### Task
Enter each line of the records below into a Markdown table with two columns, Row and Line. Number the rows and leave out blank lines.

Records from a data collection:

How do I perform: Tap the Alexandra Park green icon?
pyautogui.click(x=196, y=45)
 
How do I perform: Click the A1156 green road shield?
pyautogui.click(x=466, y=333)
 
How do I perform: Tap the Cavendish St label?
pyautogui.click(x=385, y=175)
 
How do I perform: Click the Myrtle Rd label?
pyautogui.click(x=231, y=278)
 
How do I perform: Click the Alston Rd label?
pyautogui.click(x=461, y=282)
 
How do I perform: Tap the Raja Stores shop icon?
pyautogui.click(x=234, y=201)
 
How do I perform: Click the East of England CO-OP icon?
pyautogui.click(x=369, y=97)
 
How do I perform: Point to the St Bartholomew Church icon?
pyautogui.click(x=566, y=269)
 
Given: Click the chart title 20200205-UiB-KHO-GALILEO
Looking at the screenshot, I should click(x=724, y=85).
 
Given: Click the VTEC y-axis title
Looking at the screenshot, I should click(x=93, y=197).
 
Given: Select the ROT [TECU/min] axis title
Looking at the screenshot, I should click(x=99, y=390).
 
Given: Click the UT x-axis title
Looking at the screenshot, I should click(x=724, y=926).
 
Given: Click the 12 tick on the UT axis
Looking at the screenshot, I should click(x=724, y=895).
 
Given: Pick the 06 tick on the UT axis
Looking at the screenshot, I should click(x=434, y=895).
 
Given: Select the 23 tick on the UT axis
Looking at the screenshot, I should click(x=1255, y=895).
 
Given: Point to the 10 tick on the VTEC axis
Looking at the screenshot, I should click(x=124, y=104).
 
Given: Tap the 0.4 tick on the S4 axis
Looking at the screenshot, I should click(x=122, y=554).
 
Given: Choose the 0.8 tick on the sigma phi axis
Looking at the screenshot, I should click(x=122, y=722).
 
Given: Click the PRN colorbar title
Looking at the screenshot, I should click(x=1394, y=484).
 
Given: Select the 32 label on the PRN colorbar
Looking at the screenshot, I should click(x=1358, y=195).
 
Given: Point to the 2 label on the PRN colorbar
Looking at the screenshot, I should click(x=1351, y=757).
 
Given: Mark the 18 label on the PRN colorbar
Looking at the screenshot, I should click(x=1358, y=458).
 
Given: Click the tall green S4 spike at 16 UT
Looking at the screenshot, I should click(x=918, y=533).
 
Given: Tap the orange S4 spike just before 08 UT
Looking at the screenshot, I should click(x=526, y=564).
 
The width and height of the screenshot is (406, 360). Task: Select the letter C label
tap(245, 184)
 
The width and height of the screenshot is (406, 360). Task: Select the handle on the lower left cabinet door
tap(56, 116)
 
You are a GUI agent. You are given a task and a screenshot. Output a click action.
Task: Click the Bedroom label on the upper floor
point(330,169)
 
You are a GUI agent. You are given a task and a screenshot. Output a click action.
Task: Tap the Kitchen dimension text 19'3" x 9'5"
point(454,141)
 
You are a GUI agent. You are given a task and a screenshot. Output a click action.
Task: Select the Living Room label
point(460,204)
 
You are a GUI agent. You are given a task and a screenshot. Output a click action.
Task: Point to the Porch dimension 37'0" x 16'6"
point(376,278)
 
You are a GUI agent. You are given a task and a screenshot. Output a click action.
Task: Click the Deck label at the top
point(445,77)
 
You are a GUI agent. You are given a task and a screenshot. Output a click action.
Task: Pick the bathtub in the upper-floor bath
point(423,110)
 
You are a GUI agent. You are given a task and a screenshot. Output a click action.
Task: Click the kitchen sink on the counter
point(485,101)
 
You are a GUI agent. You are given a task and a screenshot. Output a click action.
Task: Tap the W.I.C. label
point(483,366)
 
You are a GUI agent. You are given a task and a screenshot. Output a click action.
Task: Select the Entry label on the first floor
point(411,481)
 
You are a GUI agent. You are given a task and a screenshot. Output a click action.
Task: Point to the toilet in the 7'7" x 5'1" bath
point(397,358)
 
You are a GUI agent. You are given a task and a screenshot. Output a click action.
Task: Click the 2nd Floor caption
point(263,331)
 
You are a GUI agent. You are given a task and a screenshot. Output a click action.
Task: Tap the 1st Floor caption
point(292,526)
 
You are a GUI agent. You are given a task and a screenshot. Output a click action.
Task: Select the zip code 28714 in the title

### Response to the exercise
| Row | Line |
|---|---|
| 1 | How do I perform: Tap the Alexandra Park green icon? |
| 2 | pyautogui.click(x=196, y=45) |
| 3 | How do I perform: Click the A1156 green road shield? |
| 4 | pyautogui.click(x=466, y=333) |
| 5 | How do I perform: Tap the Cavendish St label? |
| 6 | pyautogui.click(x=385, y=175) |
| 7 | How do I perform: Click the Myrtle Rd label? |
| 8 | pyautogui.click(x=231, y=278) |
| 9 | How do I perform: Click the Alston Rd label? |
| 10 | pyautogui.click(x=461, y=282) |
| 11 | How do I perform: Tap the Raja Stores shop icon? |
| 12 | pyautogui.click(x=234, y=201) |
| 13 | How do I perform: Click the East of England CO-OP icon? |
| 14 | pyautogui.click(x=369, y=97) |
| 15 | How do I perform: Point to the St Bartholomew Church icon? |
| 16 | pyautogui.click(x=566, y=269) |
| 17 | Given: Click the chart title 20200205-UiB-KHO-GALILEO |
| 18 | Looking at the screenshot, I should click(x=724, y=85). |
| 19 | Given: Click the VTEC y-axis title |
| 20 | Looking at the screenshot, I should click(x=93, y=197). |
| 21 | Given: Select the ROT [TECU/min] axis title |
| 22 | Looking at the screenshot, I should click(x=99, y=390). |
| 23 | Given: Click the UT x-axis title |
| 24 | Looking at the screenshot, I should click(x=724, y=926). |
| 25 | Given: Click the 12 tick on the UT axis |
| 26 | Looking at the screenshot, I should click(x=724, y=895). |
| 27 | Given: Pick the 06 tick on the UT axis |
| 28 | Looking at the screenshot, I should click(x=434, y=895). |
| 29 | Given: Select the 23 tick on the UT axis |
| 30 | Looking at the screenshot, I should click(x=1255, y=895). |
| 31 | Given: Point to the 10 tick on the VTEC axis |
| 32 | Looking at the screenshot, I should click(x=124, y=104). |
| 33 | Given: Tap the 0.4 tick on the S4 axis |
| 34 | Looking at the screenshot, I should click(x=122, y=554). |
| 35 | Given: Choose the 0.8 tick on the sigma phi axis |
| 36 | Looking at the screenshot, I should click(x=122, y=722). |
| 37 | Given: Click the PRN colorbar title |
| 38 | Looking at the screenshot, I should click(x=1394, y=484). |
| 39 | Given: Select the 32 label on the PRN colorbar |
| 40 | Looking at the screenshot, I should click(x=1358, y=195). |
| 41 | Given: Point to the 2 label on the PRN colorbar |
| 42 | Looking at the screenshot, I should click(x=1351, y=757). |
| 43 | Given: Mark the 18 label on the PRN colorbar |
| 44 | Looking at the screenshot, I should click(x=1358, y=458). |
| 45 | Given: Click the tall green S4 spike at 16 UT |
| 46 | Looking at the screenshot, I should click(x=918, y=533). |
| 47 | Given: Tap the orange S4 spike just before 08 UT |
| 48 | Looking at the screenshot, I should click(x=526, y=564). |
| 49 | The width and height of the screenshot is (406, 360). Task: Select the letter C label |
| 50 | tap(245, 184) |
| 51 | The width and height of the screenshot is (406, 360). Task: Select the handle on the lower left cabinet door |
| 52 | tap(56, 116) |
| 53 | You are a GUI agent. You are given a task and a screenshot. Output a click action. |
| 54 | Task: Click the Bedroom label on the upper floor |
| 55 | point(330,169) |
| 56 | You are a GUI agent. You are given a task and a screenshot. Output a click action. |
| 57 | Task: Tap the Kitchen dimension text 19'3" x 9'5" |
| 58 | point(454,141) |
| 59 | You are a GUI agent. You are given a task and a screenshot. Output a click action. |
| 60 | Task: Select the Living Room label |
| 61 | point(460,204) |
| 62 | You are a GUI agent. You are given a task and a screenshot. Output a click action. |
| 63 | Task: Point to the Porch dimension 37'0" x 16'6" |
| 64 | point(376,278) |
| 65 | You are a GUI agent. You are given a task and a screenshot. Output a click action. |
| 66 | Task: Click the Deck label at the top |
| 67 | point(445,77) |
| 68 | You are a GUI agent. You are given a task and a screenshot. Output a click action. |
| 69 | Task: Pick the bathtub in the upper-floor bath |
| 70 | point(423,110) |
| 71 | You are a GUI agent. You are given a task and a screenshot. Output a click action. |
| 72 | Task: Click the kitchen sink on the counter |
| 73 | point(485,101) |
| 74 | You are a GUI agent. You are given a task and a screenshot. Output a click action. |
| 75 | Task: Tap the W.I.C. label |
| 76 | point(483,366) |
| 77 | You are a GUI agent. You are given a task and a screenshot. Output a click action. |
| 78 | Task: Select the Entry label on the first floor |
| 79 | point(411,481) |
| 80 | You are a GUI agent. You are given a task and a screenshot. Output a click action. |
| 81 | Task: Point to the toilet in the 7'7" x 5'1" bath |
| 82 | point(397,358) |
| 83 | You are a GUI agent. You are given a task and a screenshot. Output a click action. |
| 84 | Task: Click the 2nd Floor caption |
| 85 | point(263,331) |
| 86 | You are a GUI agent. You are given a task and a screenshot. Output a click action. |
| 87 | Task: Tap the 1st Floor caption |
| 88 | point(292,526) |
| 89 | You are a GUI agent. You are given a task and a screenshot. Output a click action. |
| 90 | Task: Select the zip code 28714 in the title |